What you need to do: Every line of the records that contains "agent" should be tallied, and only the resulting number returned.

Provided records:
BEGIN
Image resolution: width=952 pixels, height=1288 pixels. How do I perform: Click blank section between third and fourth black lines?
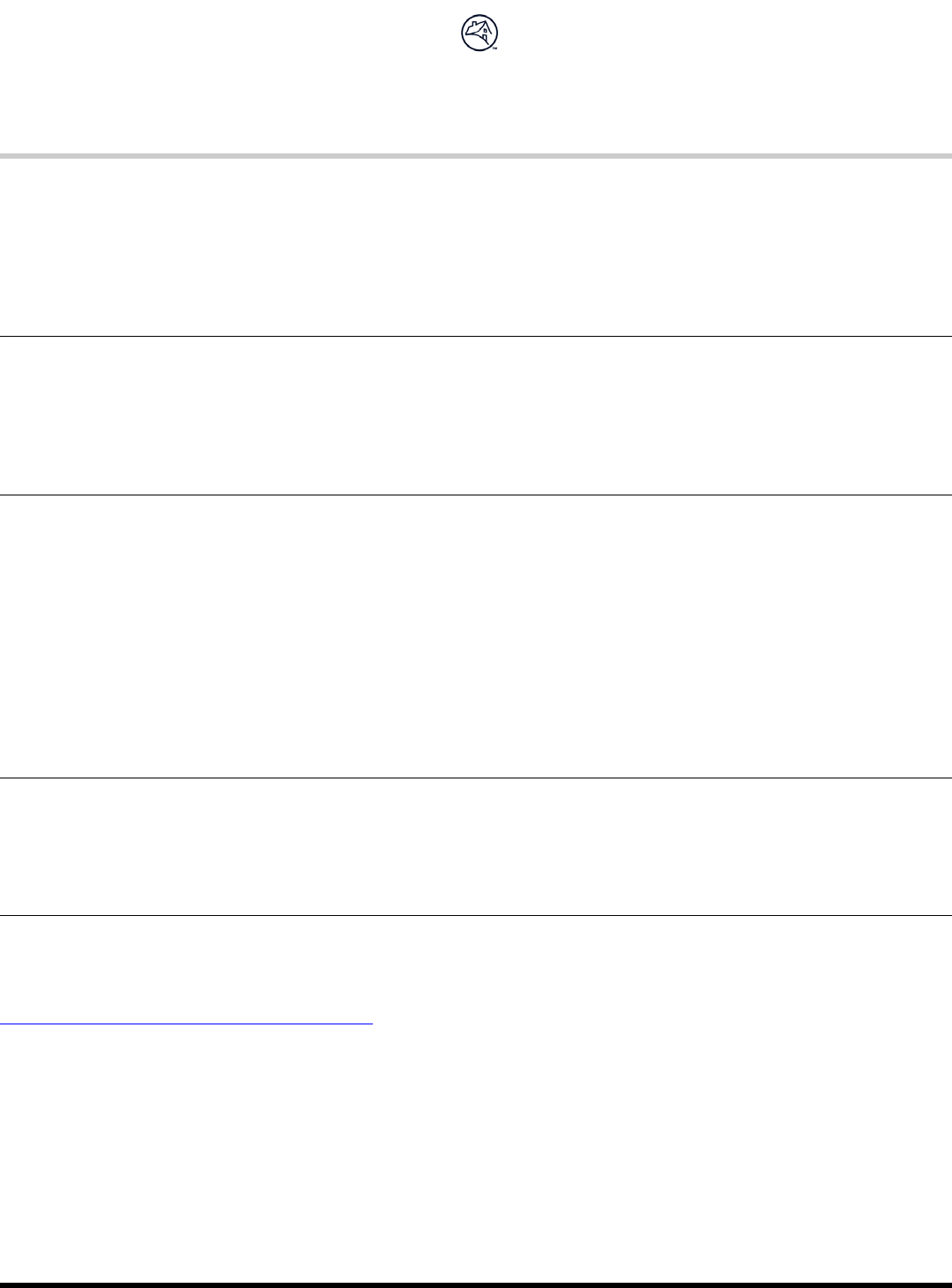[x=476, y=846]
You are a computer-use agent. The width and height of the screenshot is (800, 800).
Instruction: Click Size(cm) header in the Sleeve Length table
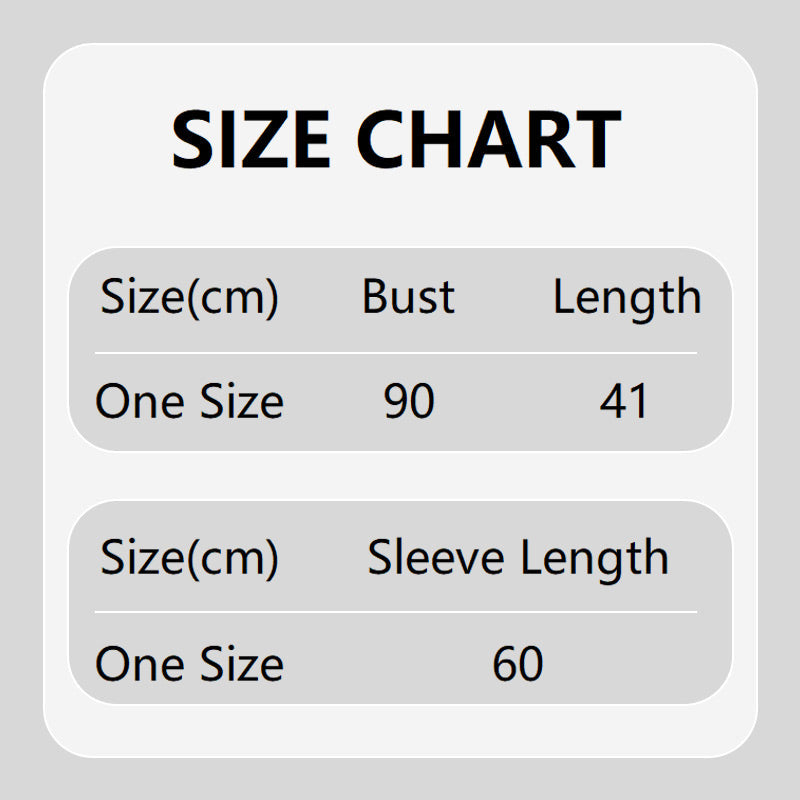[189, 557]
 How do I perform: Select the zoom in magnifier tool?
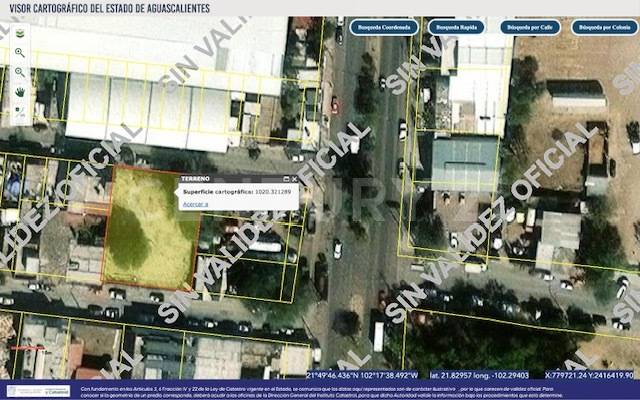click(x=19, y=52)
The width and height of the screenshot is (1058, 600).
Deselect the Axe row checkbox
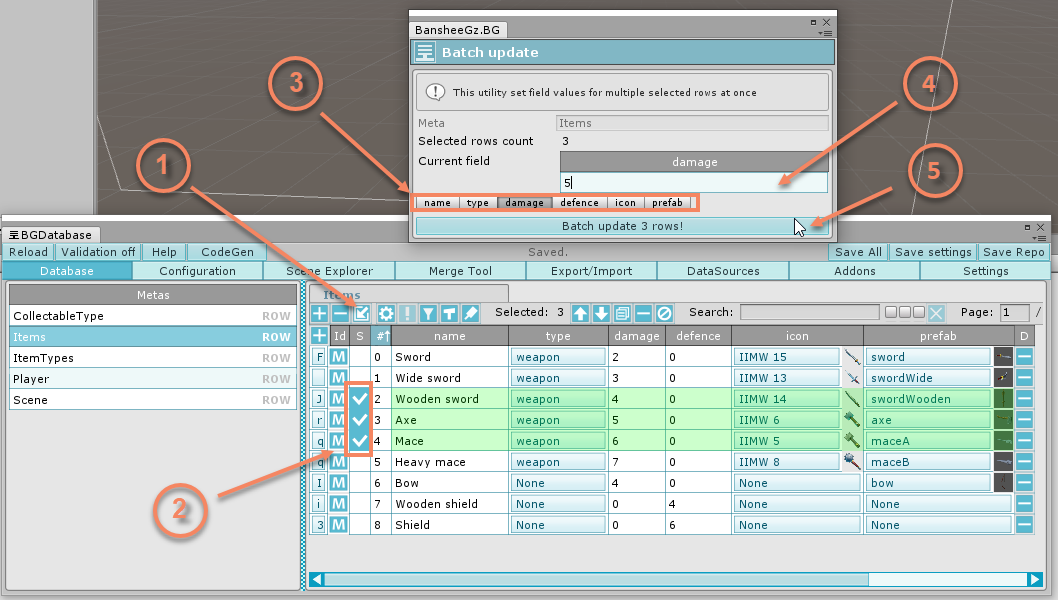click(x=360, y=420)
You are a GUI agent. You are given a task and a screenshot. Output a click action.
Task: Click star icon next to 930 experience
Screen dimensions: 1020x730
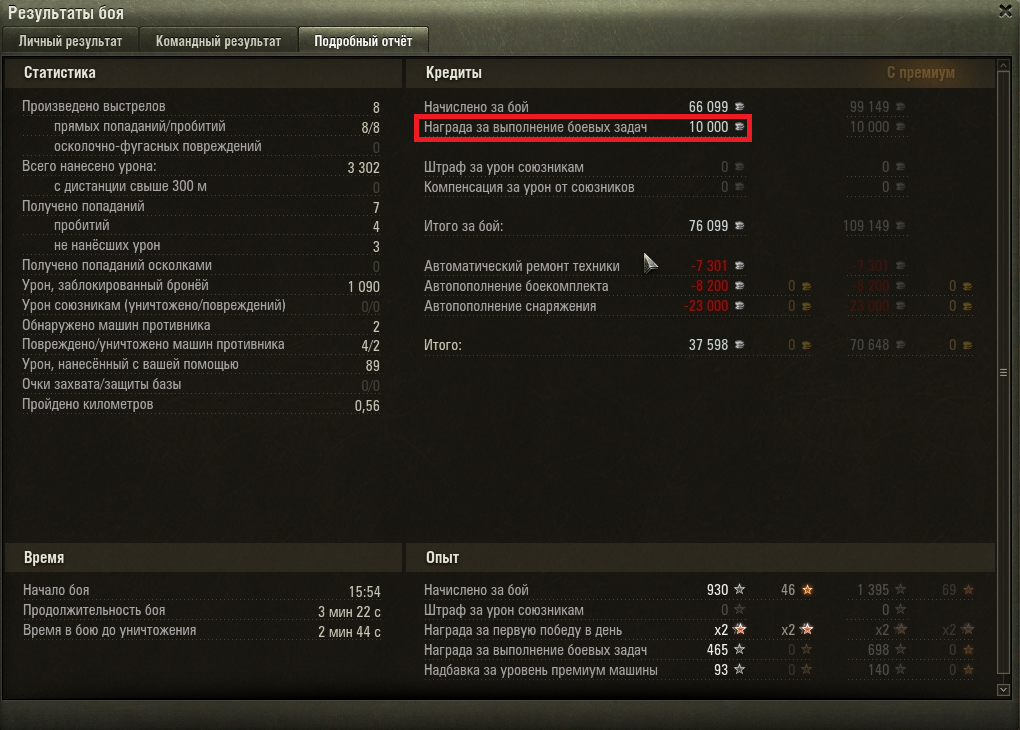pos(740,589)
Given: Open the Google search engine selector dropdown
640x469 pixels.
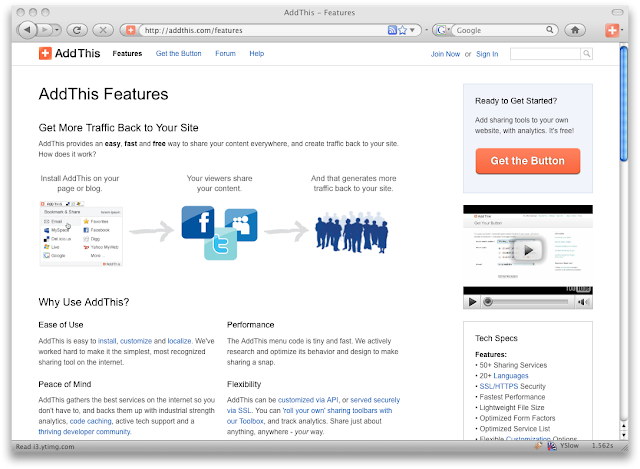Looking at the screenshot, I should pos(441,30).
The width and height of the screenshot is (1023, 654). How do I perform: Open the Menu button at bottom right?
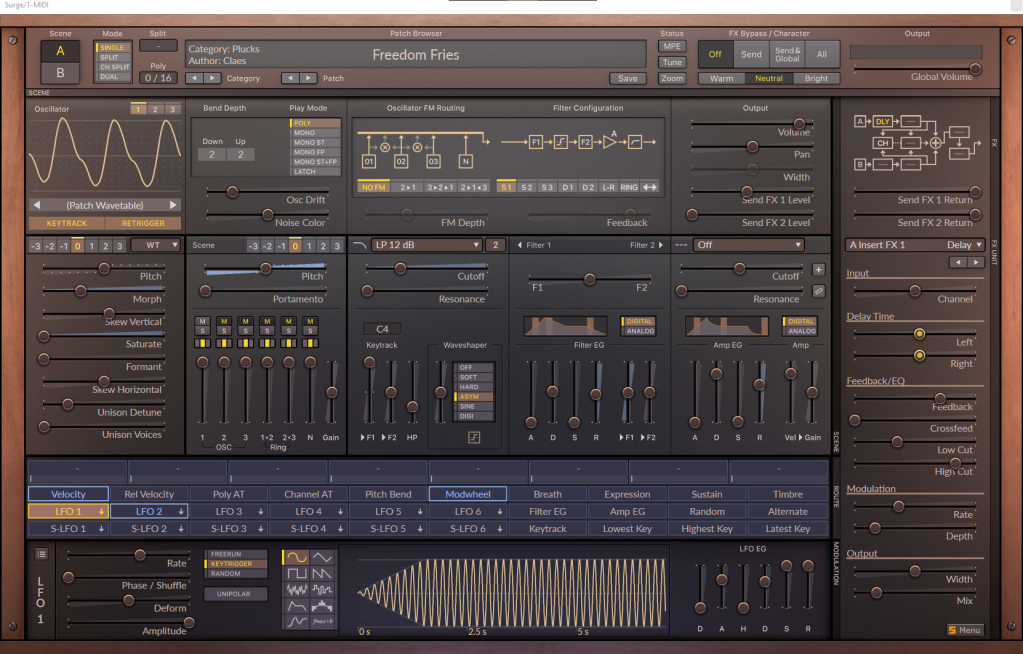965,630
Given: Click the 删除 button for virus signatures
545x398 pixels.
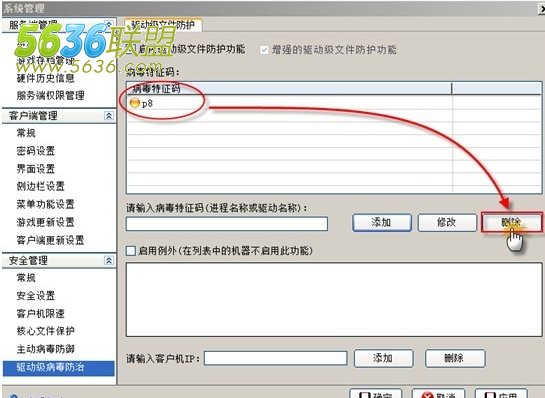Looking at the screenshot, I should click(x=512, y=222).
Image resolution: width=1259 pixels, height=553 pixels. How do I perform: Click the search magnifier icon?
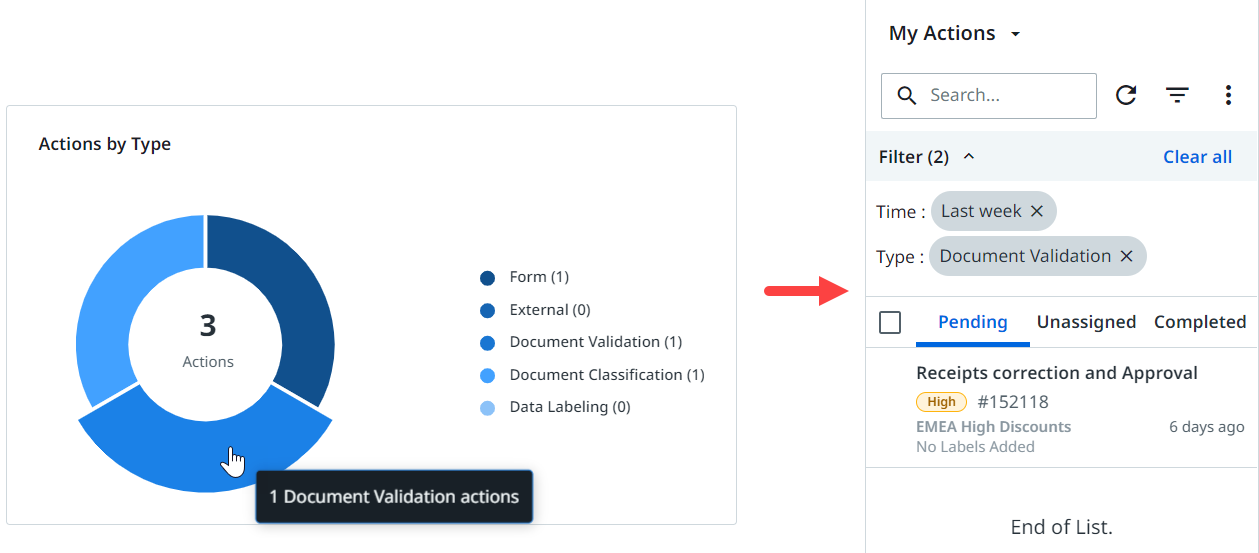coord(907,96)
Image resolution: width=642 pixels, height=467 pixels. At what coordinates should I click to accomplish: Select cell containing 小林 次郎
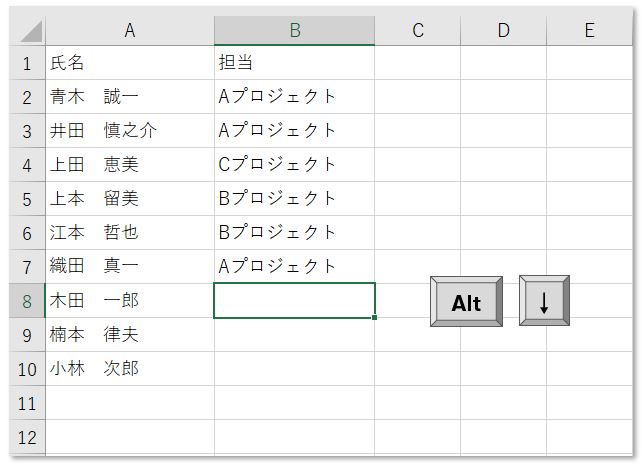[130, 369]
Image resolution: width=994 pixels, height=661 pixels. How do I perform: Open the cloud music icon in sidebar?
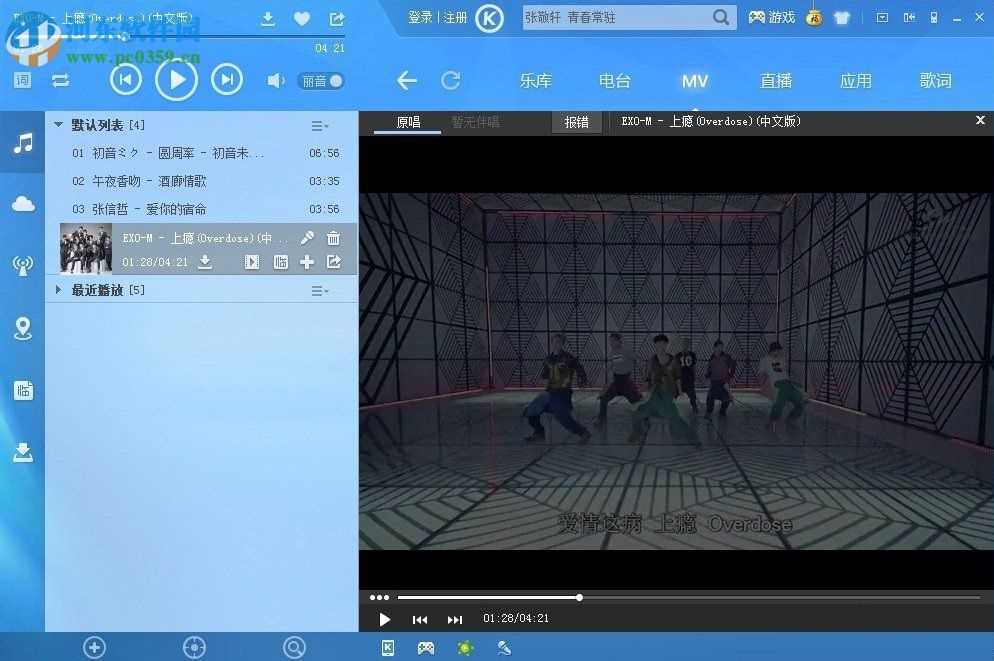point(22,204)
END
Answer space: 2